(Data extracted from a collection)

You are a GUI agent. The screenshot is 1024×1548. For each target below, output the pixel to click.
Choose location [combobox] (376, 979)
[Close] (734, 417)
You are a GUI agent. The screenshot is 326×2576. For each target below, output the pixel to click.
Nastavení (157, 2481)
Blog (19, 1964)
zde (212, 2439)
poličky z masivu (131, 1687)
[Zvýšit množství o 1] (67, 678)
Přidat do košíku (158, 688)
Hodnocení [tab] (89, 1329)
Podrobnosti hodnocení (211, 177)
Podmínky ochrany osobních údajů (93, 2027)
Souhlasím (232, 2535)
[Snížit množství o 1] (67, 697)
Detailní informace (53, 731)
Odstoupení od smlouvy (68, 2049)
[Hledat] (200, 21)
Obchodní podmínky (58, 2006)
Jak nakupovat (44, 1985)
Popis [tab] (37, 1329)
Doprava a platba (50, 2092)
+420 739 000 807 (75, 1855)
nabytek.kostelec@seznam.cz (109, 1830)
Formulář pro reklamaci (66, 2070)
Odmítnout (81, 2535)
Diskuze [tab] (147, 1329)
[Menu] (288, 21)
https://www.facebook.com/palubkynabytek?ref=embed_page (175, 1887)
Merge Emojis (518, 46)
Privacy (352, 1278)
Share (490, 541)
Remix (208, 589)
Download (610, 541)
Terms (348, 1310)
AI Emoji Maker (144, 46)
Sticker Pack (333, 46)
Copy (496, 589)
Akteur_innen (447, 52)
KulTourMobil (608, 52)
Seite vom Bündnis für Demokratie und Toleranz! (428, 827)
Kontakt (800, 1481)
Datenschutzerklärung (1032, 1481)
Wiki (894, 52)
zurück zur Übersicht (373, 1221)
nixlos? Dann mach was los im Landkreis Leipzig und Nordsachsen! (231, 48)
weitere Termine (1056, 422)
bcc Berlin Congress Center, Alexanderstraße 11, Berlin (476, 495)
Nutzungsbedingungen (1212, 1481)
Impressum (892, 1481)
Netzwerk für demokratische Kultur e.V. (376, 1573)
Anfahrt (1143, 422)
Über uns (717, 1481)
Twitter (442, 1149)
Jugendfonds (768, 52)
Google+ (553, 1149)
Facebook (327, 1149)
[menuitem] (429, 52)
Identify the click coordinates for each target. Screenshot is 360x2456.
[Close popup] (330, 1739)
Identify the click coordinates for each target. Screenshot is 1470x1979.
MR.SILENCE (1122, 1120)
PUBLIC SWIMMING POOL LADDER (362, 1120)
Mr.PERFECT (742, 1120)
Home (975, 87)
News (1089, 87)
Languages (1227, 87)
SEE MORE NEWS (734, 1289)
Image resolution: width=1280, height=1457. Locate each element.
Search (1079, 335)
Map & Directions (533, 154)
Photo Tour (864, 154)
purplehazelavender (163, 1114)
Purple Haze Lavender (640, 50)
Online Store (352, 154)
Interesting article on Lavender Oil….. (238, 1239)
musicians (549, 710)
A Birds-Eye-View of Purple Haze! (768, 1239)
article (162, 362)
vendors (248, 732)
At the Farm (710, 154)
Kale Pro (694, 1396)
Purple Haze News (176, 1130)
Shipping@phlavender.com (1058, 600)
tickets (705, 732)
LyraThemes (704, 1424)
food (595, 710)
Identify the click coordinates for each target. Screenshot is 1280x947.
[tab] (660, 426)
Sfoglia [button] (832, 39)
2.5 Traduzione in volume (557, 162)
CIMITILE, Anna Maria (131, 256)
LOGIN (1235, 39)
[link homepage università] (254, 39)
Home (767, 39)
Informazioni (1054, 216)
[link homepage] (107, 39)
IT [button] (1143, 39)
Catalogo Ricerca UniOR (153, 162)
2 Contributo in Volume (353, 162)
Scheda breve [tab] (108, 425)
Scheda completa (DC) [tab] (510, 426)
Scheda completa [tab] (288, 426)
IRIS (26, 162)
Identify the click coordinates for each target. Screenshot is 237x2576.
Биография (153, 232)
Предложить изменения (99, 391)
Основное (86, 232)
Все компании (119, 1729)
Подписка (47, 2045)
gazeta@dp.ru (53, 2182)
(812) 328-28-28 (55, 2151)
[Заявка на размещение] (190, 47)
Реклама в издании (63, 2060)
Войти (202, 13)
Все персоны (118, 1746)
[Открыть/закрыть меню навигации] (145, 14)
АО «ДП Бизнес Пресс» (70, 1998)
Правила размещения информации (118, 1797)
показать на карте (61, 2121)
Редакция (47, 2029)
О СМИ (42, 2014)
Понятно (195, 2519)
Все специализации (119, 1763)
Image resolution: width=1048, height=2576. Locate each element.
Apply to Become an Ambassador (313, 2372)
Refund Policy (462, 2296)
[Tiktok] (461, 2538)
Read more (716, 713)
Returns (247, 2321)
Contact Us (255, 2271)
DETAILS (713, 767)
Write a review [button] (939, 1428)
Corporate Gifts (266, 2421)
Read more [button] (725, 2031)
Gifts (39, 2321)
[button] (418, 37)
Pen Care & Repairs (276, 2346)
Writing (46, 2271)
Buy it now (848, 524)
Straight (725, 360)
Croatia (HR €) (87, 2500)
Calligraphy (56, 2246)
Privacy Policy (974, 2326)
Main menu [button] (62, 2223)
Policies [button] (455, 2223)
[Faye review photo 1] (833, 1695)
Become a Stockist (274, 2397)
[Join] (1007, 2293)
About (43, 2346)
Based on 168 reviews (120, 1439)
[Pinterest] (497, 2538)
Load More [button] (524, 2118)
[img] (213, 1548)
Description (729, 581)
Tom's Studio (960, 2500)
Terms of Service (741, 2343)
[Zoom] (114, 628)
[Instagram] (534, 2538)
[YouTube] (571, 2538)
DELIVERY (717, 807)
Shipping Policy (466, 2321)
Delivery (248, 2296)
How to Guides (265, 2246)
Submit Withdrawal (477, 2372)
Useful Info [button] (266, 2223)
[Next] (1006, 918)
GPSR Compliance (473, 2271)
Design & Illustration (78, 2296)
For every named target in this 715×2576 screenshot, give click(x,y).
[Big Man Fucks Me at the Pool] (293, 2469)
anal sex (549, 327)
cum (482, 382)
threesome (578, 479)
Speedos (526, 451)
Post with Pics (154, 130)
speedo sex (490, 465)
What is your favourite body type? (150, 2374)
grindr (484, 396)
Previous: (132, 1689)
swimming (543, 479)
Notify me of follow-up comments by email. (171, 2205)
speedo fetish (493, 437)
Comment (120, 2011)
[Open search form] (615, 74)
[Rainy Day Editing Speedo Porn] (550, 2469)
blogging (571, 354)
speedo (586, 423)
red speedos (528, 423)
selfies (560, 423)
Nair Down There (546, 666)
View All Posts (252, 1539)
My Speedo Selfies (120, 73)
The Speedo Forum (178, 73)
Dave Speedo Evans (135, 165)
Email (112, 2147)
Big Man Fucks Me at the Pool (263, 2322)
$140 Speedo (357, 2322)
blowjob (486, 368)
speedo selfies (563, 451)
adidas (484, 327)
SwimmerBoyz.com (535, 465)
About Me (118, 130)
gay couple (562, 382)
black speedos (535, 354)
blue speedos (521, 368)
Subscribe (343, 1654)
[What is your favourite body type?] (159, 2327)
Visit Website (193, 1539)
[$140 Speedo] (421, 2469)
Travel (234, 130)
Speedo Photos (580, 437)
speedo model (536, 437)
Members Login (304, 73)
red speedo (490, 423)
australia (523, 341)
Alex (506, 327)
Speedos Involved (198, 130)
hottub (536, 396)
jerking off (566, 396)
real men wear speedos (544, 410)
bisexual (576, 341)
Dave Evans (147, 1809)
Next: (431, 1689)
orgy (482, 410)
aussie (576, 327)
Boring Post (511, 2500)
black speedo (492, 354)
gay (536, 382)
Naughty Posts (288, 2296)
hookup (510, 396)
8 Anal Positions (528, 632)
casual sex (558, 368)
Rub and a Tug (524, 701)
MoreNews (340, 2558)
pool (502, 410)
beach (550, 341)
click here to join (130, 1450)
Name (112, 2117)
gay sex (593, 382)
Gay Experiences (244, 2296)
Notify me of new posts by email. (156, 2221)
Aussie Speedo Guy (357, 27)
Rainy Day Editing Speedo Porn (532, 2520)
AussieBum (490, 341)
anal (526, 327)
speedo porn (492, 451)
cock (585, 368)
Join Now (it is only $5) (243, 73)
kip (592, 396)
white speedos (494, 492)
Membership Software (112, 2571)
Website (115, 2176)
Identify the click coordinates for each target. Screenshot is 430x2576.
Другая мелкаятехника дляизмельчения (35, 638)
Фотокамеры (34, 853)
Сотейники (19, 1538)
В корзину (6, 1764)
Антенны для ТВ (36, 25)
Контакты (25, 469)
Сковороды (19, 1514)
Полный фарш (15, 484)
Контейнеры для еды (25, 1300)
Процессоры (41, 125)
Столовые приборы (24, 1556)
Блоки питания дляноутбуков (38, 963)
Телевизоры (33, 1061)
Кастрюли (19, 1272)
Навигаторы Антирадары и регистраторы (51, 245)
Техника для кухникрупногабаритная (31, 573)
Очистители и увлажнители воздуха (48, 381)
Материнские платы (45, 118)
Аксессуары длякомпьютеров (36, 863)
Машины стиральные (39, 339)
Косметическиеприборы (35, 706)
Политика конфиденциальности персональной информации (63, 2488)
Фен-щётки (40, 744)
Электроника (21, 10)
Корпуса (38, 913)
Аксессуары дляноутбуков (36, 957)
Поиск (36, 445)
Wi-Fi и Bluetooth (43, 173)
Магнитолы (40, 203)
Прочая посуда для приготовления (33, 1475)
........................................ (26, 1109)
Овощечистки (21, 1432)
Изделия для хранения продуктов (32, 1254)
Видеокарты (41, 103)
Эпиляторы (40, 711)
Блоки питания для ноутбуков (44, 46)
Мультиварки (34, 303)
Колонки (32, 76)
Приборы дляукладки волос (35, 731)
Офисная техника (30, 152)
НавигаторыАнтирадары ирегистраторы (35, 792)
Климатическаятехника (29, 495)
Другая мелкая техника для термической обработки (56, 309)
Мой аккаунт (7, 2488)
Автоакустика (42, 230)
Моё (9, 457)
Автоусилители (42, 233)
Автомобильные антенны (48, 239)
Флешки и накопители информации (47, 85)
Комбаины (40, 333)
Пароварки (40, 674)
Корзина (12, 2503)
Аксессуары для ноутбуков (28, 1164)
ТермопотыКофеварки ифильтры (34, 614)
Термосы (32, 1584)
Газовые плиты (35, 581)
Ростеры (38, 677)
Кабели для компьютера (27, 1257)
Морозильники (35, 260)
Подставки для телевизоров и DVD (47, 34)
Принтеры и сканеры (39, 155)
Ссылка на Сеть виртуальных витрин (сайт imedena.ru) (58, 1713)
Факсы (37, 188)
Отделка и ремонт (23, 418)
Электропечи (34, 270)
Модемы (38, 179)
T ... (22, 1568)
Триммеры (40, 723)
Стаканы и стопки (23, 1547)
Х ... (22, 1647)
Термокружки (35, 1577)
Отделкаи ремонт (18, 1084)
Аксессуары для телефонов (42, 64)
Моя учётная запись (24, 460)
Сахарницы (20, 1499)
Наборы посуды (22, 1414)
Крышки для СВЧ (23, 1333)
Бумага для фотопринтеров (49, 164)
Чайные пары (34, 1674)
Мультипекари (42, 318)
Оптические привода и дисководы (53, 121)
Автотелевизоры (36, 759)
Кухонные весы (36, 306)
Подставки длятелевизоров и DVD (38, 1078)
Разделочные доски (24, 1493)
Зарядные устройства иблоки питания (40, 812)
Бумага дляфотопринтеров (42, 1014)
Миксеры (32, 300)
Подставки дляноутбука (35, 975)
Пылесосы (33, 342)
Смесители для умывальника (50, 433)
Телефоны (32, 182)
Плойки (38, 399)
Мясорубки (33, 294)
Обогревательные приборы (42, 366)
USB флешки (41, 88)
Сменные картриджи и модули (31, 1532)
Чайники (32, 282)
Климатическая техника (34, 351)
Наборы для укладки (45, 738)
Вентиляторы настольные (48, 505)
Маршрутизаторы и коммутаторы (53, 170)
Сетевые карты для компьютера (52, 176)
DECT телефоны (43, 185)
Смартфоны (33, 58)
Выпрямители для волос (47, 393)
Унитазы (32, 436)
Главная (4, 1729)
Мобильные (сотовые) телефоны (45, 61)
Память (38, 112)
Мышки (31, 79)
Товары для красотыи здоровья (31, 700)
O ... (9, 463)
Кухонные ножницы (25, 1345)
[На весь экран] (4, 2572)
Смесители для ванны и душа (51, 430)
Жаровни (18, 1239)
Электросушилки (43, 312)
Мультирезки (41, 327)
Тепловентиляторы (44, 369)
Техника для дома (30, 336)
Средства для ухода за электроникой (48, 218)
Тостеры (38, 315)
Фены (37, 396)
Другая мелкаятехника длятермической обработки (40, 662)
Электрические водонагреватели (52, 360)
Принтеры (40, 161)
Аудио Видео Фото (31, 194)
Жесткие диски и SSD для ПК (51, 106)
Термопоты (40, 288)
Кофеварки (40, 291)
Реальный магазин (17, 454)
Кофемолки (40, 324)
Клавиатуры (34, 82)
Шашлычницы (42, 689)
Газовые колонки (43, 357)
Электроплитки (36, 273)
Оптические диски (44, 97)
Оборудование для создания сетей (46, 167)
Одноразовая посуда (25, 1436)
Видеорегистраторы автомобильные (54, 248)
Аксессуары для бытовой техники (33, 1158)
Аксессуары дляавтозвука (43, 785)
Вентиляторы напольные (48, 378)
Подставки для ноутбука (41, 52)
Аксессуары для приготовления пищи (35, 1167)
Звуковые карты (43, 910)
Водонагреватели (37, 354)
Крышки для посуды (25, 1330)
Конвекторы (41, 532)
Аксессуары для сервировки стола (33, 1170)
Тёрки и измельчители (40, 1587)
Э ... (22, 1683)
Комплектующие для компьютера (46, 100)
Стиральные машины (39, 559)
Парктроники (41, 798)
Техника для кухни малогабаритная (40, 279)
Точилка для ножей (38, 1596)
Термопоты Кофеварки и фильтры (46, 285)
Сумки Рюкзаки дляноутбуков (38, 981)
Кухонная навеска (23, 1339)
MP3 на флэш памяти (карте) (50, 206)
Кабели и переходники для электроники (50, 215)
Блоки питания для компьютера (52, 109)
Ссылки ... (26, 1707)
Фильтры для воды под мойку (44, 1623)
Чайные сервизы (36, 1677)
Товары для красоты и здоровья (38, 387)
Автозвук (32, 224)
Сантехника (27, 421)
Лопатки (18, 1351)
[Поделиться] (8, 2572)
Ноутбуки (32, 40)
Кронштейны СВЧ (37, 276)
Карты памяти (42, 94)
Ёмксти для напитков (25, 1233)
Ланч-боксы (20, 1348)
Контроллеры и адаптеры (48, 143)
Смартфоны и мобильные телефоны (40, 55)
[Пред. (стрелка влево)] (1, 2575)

_WHAT NEEDS TO BE DONE_
For the string "body", go through the entries above and copy each line where it occurs.

_COMPLETED TASK_
What is your favourite body type? (150, 2374)
[What is your favourite body type?] (159, 2327)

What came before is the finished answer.